Stored data
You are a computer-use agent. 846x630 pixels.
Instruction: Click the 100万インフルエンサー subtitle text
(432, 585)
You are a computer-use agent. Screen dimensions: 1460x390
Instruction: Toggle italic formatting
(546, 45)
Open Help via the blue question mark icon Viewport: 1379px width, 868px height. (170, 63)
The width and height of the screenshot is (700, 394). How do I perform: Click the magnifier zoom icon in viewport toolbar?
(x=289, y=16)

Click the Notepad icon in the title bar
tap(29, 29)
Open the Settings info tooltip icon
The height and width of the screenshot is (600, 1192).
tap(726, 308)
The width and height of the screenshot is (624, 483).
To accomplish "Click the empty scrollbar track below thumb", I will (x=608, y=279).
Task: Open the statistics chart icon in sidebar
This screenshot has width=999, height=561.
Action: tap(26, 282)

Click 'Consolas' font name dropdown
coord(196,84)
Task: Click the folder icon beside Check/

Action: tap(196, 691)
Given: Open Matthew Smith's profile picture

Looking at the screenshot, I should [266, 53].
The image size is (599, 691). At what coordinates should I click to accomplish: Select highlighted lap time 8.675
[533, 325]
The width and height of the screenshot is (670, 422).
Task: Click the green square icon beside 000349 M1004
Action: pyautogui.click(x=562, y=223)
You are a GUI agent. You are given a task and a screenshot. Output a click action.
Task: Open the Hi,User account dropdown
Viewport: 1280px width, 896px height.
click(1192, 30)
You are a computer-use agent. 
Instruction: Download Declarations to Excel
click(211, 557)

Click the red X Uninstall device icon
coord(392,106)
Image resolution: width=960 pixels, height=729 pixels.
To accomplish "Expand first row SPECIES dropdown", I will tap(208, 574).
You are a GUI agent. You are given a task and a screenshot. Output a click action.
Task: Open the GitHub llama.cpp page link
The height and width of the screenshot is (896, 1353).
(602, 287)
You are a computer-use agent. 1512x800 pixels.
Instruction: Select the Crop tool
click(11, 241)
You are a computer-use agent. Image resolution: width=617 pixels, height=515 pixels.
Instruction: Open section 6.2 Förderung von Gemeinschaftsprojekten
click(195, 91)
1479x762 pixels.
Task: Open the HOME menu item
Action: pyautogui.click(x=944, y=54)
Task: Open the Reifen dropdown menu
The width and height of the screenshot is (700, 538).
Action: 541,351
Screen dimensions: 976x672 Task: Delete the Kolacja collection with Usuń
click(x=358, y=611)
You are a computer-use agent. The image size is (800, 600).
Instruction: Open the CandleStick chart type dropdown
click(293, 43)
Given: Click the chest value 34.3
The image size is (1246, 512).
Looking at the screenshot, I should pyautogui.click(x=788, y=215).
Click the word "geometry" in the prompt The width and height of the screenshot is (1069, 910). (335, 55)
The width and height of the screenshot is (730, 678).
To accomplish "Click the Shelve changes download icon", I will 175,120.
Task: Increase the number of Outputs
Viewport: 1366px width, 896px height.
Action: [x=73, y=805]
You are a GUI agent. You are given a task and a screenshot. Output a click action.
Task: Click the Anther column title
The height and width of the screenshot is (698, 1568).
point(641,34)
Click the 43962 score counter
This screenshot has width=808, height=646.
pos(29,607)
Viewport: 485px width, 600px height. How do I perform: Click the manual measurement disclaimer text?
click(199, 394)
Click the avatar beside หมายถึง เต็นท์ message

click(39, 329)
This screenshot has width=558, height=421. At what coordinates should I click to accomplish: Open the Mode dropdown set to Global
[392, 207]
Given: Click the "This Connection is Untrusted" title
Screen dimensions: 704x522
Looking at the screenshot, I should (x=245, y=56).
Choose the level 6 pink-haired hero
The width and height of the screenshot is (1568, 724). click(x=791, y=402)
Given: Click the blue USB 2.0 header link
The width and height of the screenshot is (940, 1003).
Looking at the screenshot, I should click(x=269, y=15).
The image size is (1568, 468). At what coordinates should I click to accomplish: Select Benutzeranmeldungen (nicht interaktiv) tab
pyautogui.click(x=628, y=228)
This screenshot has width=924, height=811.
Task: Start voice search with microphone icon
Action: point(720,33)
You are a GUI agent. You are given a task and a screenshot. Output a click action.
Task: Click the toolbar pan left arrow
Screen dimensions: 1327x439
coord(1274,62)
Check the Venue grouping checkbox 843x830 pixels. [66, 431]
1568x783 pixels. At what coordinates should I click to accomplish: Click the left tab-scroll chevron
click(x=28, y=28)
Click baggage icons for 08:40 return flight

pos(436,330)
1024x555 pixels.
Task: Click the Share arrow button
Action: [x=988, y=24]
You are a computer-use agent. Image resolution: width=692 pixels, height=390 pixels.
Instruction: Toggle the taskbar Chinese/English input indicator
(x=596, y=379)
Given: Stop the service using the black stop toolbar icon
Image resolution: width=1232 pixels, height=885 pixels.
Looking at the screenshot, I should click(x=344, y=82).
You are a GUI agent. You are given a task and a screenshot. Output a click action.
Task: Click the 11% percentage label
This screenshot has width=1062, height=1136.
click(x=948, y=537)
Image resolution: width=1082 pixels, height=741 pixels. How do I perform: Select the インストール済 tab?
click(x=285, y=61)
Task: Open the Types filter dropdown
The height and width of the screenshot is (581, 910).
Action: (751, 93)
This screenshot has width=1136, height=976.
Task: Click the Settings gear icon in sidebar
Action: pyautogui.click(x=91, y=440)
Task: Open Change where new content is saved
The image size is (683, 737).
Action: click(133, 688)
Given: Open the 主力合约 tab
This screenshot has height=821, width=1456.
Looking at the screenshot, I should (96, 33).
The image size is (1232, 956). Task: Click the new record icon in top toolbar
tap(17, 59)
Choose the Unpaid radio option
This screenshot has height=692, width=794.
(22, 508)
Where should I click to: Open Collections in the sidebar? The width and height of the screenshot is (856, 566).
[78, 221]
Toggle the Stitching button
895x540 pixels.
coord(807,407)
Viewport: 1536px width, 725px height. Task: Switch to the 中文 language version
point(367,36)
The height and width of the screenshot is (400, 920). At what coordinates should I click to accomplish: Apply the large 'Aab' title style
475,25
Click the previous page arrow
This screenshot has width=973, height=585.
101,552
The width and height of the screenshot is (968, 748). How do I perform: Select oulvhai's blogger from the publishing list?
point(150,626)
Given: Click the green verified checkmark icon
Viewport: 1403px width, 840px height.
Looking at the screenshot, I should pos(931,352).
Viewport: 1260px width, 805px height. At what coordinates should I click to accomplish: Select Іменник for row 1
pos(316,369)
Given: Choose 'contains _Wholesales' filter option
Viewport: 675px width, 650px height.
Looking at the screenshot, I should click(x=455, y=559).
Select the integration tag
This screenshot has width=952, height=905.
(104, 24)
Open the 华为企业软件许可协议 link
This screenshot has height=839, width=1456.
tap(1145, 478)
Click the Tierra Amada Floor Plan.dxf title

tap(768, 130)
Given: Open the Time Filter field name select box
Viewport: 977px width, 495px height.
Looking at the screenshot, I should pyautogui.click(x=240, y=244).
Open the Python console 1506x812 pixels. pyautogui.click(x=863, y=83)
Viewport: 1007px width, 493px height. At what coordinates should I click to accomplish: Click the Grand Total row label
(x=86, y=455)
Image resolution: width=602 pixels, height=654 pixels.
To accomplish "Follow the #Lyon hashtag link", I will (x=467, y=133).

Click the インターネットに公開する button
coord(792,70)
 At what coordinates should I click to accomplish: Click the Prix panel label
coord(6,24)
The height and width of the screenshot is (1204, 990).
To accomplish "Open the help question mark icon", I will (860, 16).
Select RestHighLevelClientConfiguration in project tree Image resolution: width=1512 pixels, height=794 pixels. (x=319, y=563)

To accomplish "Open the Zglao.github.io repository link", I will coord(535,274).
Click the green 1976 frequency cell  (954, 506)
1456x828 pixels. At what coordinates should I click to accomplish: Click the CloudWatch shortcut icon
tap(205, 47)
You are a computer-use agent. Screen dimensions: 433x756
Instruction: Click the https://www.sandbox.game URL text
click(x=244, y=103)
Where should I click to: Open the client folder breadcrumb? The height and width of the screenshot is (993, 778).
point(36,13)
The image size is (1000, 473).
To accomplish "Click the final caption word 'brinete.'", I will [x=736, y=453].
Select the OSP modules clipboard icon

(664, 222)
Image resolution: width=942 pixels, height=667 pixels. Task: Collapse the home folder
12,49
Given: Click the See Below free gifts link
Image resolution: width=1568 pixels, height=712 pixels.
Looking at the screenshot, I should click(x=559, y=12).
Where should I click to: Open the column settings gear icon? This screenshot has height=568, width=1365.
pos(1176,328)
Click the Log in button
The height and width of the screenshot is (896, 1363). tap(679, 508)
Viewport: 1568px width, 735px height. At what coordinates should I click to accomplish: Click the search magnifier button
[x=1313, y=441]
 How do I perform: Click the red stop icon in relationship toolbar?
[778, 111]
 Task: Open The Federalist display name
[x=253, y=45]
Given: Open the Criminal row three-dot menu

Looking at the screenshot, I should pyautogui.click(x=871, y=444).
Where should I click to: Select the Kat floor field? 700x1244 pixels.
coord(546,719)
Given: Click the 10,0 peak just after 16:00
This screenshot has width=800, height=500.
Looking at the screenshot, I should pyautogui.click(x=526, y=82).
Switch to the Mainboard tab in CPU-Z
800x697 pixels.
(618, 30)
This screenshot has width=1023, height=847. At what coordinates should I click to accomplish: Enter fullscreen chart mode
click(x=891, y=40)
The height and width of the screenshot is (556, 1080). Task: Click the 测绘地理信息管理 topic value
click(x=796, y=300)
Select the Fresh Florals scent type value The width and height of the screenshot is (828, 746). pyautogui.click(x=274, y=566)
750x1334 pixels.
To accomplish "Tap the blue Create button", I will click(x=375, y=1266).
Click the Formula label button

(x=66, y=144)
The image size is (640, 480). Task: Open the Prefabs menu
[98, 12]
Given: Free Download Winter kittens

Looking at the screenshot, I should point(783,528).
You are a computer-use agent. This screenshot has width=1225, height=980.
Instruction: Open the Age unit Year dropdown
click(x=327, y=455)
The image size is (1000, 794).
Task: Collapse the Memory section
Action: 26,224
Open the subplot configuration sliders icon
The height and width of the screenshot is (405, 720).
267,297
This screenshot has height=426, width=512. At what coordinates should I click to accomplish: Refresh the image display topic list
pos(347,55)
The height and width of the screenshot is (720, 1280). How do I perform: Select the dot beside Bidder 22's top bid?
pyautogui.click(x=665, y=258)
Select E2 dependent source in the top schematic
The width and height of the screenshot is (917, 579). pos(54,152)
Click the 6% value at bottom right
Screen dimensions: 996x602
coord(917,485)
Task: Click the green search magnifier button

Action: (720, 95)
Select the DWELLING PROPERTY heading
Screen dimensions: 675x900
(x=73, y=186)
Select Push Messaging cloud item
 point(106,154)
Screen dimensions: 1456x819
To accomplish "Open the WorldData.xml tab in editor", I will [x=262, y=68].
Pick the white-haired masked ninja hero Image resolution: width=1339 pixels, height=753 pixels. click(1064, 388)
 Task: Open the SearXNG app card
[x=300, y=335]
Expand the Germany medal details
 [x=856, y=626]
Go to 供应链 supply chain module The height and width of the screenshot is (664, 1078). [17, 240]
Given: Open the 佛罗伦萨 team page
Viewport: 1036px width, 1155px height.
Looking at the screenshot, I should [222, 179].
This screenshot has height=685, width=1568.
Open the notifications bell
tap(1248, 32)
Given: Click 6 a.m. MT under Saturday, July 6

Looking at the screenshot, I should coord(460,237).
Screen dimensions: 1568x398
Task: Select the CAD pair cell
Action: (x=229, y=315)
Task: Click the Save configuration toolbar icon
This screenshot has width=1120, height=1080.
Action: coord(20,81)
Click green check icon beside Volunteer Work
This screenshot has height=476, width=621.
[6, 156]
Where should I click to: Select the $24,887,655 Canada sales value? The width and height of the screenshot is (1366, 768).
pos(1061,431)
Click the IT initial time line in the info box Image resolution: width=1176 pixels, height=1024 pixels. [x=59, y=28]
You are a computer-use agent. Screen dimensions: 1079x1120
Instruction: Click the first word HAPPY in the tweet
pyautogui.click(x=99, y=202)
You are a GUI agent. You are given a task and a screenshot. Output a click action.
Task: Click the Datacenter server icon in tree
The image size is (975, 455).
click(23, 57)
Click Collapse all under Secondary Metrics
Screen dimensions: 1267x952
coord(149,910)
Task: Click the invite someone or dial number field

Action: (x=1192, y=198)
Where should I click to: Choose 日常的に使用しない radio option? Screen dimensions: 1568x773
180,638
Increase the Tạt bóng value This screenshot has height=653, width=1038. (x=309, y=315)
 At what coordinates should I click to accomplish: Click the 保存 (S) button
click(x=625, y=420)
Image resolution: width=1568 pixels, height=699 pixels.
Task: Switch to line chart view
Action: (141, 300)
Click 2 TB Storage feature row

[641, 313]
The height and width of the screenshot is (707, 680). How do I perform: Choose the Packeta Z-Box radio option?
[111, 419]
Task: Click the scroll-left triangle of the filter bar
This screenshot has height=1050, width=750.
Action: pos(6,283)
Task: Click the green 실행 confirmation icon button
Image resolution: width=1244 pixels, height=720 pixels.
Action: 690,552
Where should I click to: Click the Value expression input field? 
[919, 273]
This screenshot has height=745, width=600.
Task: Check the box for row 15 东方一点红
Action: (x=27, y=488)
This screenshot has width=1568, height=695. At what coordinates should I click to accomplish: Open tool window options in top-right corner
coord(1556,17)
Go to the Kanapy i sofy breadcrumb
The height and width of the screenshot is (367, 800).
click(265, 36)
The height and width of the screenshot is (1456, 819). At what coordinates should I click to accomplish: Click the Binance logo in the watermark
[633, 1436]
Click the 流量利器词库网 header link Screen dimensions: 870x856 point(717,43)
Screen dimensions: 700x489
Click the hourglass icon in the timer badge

**Problem**.
Look above for the line with "Task: Click the invite" and the line with "Go to the Kanapy i sofy breadcrumb". Write out those two lines and all the lines between them, exactly, and no others.

**Task answer**.
Task: Click the invite someone or dial number field

Action: (x=1192, y=198)
Where should I click to: Choose 日常的に使用しない radio option? Screen dimensions: 1568x773
180,638
Increase the Tạt bóng value This screenshot has height=653, width=1038. (x=309, y=315)
 At what coordinates should I click to accomplish: Click the 保存 (S) button
click(x=625, y=420)
Image resolution: width=1568 pixels, height=699 pixels.
Task: Switch to line chart view
Action: (141, 300)
Click 2 TB Storage feature row

[641, 313]
The height and width of the screenshot is (707, 680). How do I perform: Choose the Packeta Z-Box radio option?
[111, 419]
Task: Click the scroll-left triangle of the filter bar
This screenshot has height=1050, width=750.
Action: pos(6,283)
Task: Click the green 실행 confirmation icon button
Image resolution: width=1244 pixels, height=720 pixels.
Action: 690,552
Where should I click to: Click the Value expression input field? 
[919, 273]
This screenshot has height=745, width=600.
Task: Check the box for row 15 东方一点红
Action: (x=27, y=488)
This screenshot has width=1568, height=695. At what coordinates should I click to accomplish: Open tool window options in top-right corner
coord(1556,17)
Go to the Kanapy i sofy breadcrumb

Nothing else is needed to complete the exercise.